暗渠に金魚すくすく 秦野市役所で15センチ大が2匹|カナロコ|神奈川新聞ニュース

暗渠に金魚すくすく 秦野市役所で15センチ大が2匹

金網の下で元気に泳ぐ2匹の金魚

 秦野市役所正門の下を流れる暗渠(あんきょ)に、体長15センチほどの金魚2匹がすみついている。6年ほど前は2、3センチの大きさだったが、秦野名産のきれいな水と豊富な藻のおかげで、大きく成長。外敵やホースを使った暗渠の掃除などもくぐり抜け、たくましく生きている。

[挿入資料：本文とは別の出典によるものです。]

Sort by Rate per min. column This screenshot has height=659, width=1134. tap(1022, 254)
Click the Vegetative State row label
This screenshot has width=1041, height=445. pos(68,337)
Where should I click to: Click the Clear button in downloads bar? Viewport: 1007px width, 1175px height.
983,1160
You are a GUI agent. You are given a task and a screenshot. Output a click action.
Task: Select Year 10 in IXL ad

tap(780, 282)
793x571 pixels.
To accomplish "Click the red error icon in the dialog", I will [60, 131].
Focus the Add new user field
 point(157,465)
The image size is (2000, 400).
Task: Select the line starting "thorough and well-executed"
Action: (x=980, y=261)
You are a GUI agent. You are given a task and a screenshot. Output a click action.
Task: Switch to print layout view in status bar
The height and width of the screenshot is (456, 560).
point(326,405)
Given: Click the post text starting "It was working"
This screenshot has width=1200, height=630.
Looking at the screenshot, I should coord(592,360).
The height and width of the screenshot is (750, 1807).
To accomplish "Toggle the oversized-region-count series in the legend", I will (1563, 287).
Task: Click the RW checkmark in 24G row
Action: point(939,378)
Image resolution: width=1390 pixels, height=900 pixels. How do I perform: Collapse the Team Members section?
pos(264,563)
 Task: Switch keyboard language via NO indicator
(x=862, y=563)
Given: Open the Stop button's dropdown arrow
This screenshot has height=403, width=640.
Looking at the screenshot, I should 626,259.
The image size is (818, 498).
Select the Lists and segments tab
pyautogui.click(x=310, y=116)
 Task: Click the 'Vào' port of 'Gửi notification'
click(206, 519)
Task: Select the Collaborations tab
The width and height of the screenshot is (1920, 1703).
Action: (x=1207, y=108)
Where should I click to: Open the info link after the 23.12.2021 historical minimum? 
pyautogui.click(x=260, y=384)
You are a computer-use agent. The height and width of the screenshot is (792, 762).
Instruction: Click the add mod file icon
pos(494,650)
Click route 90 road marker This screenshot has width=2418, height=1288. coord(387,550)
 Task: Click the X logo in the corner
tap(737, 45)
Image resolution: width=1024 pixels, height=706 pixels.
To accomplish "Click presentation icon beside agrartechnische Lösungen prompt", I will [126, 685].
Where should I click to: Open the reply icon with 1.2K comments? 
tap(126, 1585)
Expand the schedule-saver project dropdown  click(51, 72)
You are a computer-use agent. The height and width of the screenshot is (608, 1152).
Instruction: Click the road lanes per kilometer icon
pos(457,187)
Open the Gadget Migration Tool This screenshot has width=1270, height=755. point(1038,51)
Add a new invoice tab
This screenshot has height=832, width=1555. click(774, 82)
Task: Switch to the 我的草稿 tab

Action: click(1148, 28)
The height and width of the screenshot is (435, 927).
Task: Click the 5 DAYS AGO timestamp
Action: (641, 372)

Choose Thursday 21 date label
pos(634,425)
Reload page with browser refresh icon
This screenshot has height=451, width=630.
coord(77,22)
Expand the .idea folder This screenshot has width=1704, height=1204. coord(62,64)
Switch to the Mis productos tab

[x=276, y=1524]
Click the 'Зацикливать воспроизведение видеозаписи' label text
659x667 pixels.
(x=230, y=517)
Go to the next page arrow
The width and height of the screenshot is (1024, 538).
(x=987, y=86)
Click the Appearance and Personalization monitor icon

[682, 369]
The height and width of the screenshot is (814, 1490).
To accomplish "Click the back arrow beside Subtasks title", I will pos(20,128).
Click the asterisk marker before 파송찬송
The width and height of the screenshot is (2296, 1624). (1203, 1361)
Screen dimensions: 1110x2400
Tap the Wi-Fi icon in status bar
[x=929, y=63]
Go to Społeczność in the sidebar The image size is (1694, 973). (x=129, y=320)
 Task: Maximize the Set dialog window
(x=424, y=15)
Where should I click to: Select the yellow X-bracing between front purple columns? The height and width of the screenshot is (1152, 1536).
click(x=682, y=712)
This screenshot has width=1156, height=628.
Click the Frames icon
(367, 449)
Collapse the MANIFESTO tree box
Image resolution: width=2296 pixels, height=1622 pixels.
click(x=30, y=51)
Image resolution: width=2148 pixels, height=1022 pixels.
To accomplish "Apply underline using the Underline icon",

 市によると、暗渠は歩道の横を流れるせせらぎの一部。金魚は歩道が現在の形になった2009年、イベントの翌日に突如100匹近く出現した。イベントで金魚すくいがあり、逃げ出したか、捨てられたかしたとみられる。その日のうちに近所の小学生が大半を取り尽くしたというが、この2匹は暗渠に隠れることで免れた。

 暗渠には目の大きさが約1・5センチほどの金網があり、当初は網を出入りし、せせらぎを泳ぐこともあったというが、成長とともに、暗渠から出られなくなった。ただ、金網の存在が猫や鳥、人間といった外敵から金魚を守っている。市民から「なぜ、ここにいるの」と問い合わせが寄せられることもあるという。

 市は1度、金魚を捕獲しようとしたが、暗渠に逃げ込まれ断念した。市道路整備課は「あんなに小さかった金魚が今では15センチぐらいある。愛着もあるので、このまま見守りたい」と話している。